Blog - Undergraduate Student Holly-Anne Unlocks Mysteries of Extinct Plants
Holly-Anne tells us about an amazing project she pursued during her honours year, which was recently published in Science!
Author: Holly-Anne Turner (Plant Science Honours Degree Alumni)
Editors: Teagen Reinart and Annis Richardson
At the end of 2020, I was beginning the fourth year of my Plant Science undergraduate degree at the University of Edinburgh. It was time to select an honours project and supervisor. After explaining that I was interested in plant evolution to my Plant Science Honours Course organiser they suggested that I get in touch with a scientist who was just starting a lab looking into land plant evolution (the Molecular Palaeobotany and Evolution Group). Dr Sandy Hetherington explained that he had a project in mind investigating the leaf arrangement of a 407-million-year-old plant, Asteroxylon mackiei, from the Rhynie Chert fossil deposit in Aberdeenshire. I could not believe my luck; being able to work with fossil specimens of one of the earliest leafy plants exceeded my hopes for an interesting avenue of plant evolution research!

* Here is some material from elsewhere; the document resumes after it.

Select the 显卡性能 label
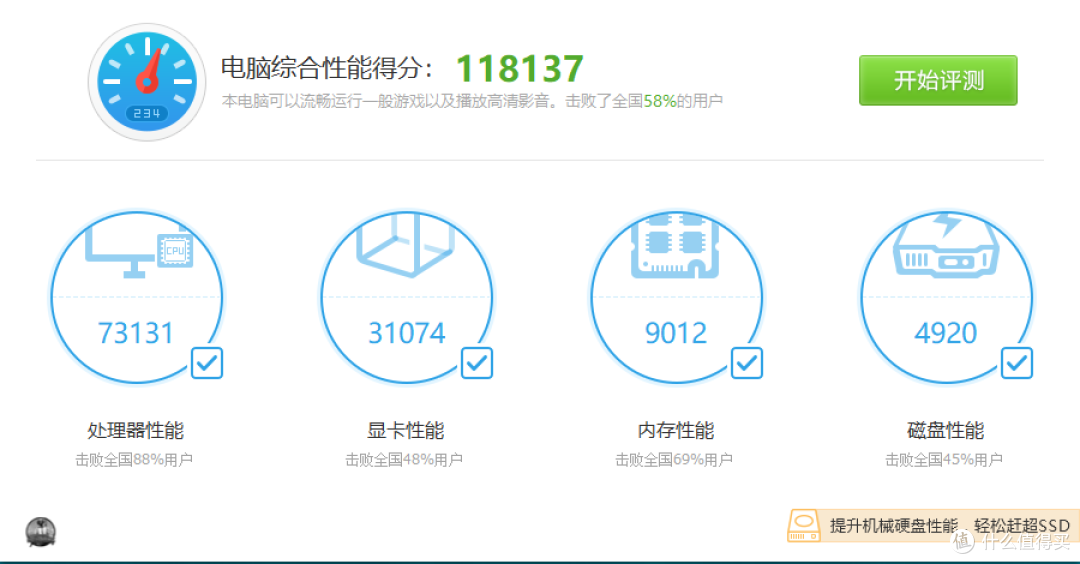 click(x=405, y=431)
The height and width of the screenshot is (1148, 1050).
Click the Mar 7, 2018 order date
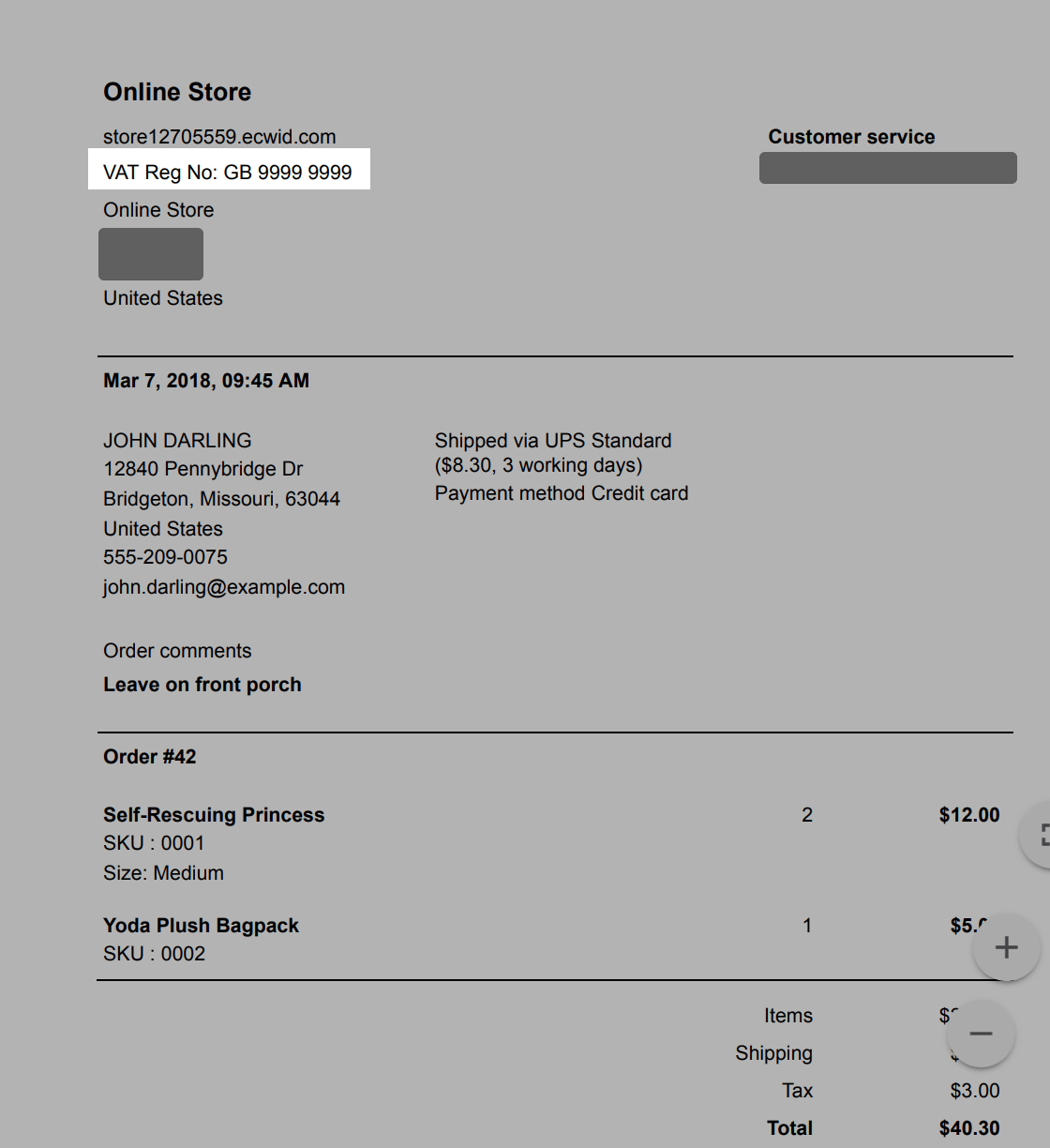pyautogui.click(x=206, y=381)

To understand how plants evolved we need a good description of extinct plants like Asteroxylon mackiei. Because the fossils are parts of rock deposits, and plant tissues aren’t hard like dinosaur bones, we can’t “excavate” the plant fossil in-tact making it hard to see what the real 3D-shape of the extinct plant was like. This means that we have to take a different approach. For my honours project I digitally reconstructed a 3D model of one half of an Asteroxylon leafy shoot, creating an extremely accurate and realistic representation of this plant’s aerial shoot. I took images of 69 very thin sections called cellulose acetate peels, made in 1969 as part of the A. Bhutta Collection at the University of Cardiff, and used a computer software to align the images to create the 3D model. By analysing the model I was able to examine and quantify leaf arrangement in A. mackiei for the first time. The leaves appeared to be organised into whorls, a leaf arrangement which had never been described in Asteroxylon.

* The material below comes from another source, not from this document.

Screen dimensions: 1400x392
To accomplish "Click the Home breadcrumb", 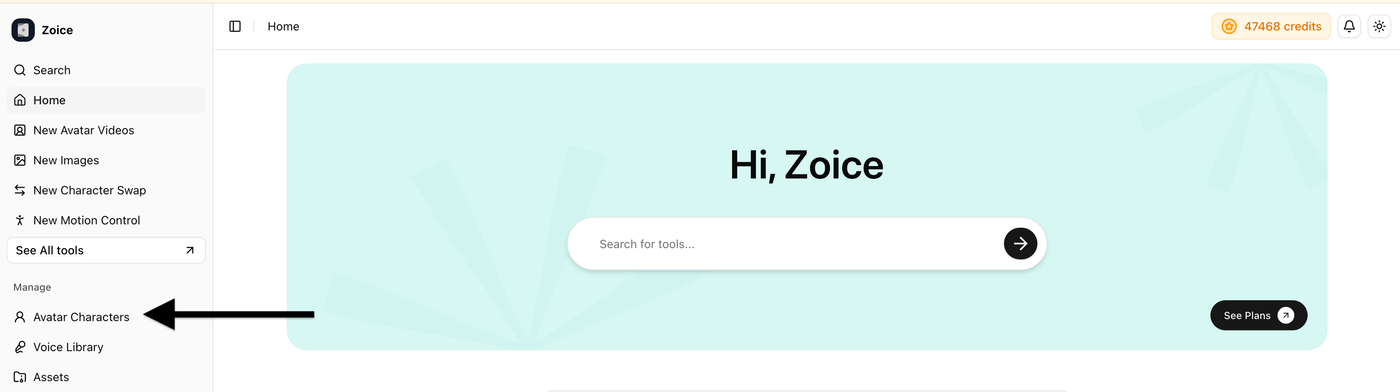I will [x=283, y=26].
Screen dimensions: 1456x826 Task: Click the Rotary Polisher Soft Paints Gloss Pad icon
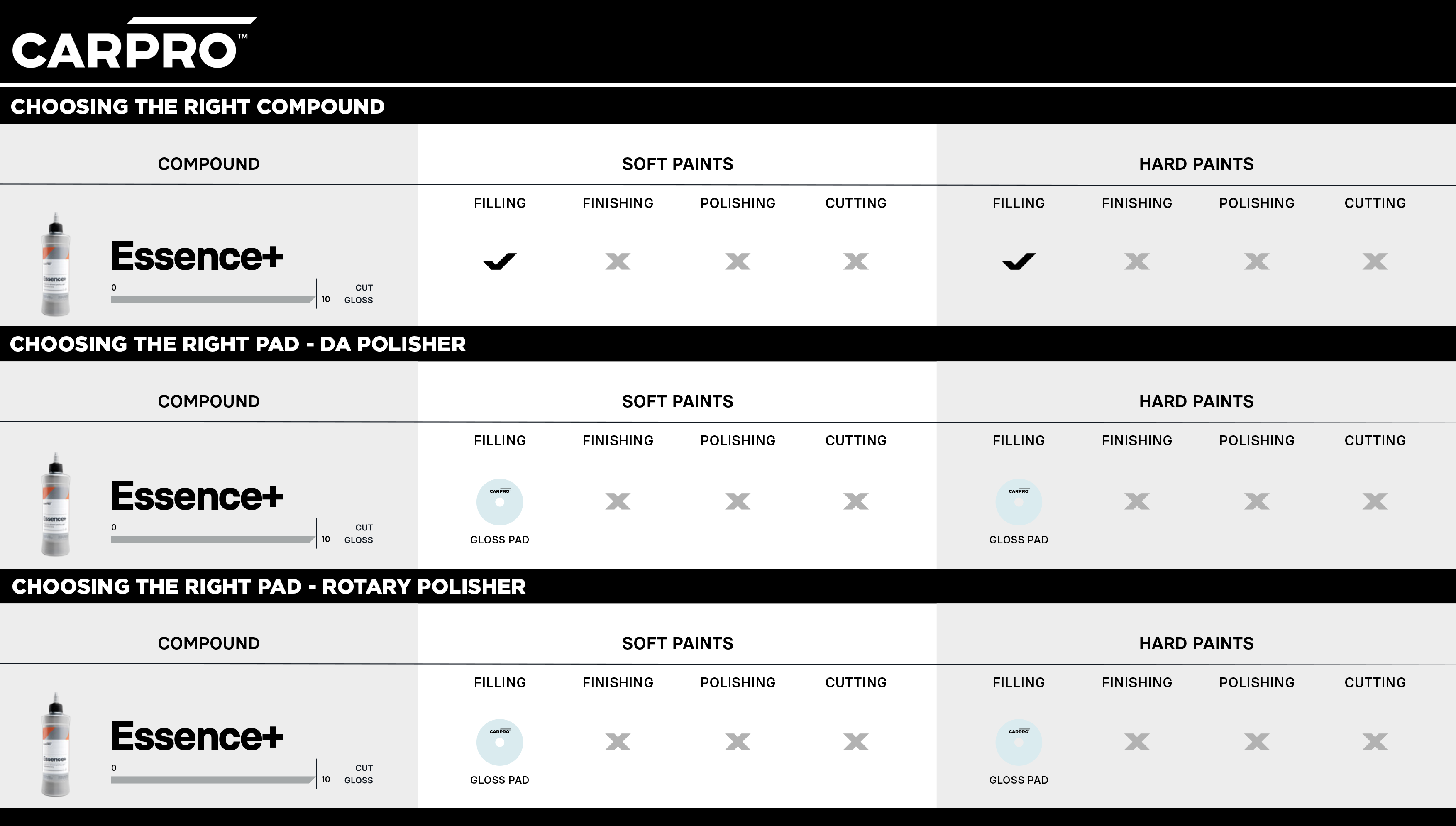click(x=499, y=743)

After my graduation in 2021, I was invited by Sandy to continue investigating Asteroxylon leaf arrangement as a Research Assistant. I reconstructed three complete leafy stems and created one thin section by grinding down and polishing a slice of chert to visualise leaf arrangement at the shoot apex. Overall, I analysed the organ arrangement patterns of four digital models of leafy stems, including the organisation of reproductive organs (sporangia) of one reconstruction, and four thin sections of Asteroxylon apices. Three specimens displayed whorled leaf arrangement, four specimens had their leaves organised into spirals, and one specimen documented a transition from a whorled apex to spirals of leaves around the circumference of the stem. Like the whorls, the type of spiral patterns observed and the transition between two different arrangements had not been observed in Asteroxylon leaves before. Images of these beautiful Asteroxylon stems and their leaf arrangement can be found in the published article about this research (here). Matt Humpage, a co-author of the paper, created lifelike renders of the 3D reconstructions (interactive model) as well as a great video summary of the paper (here).
It was an invaluable experience to be a student and Research Assistant in the Molecular Palaeobotany and Evolution Group. I enjoyed the reconstruction of these leafy Asteroxylon stems immensely, and there was such a great feeling of pride and satisfaction when I finally managed to understand the pattern of leaf arrangement for each specimen. This project provided me with the perfect introduction into palaeobotany, something I had never considered as a career direction before that point. This experience led me to applying for my current position as a PhD student at University College Cork researching Triassic palaeobotany and the effects of the End-Permian extinction event on ecosystems.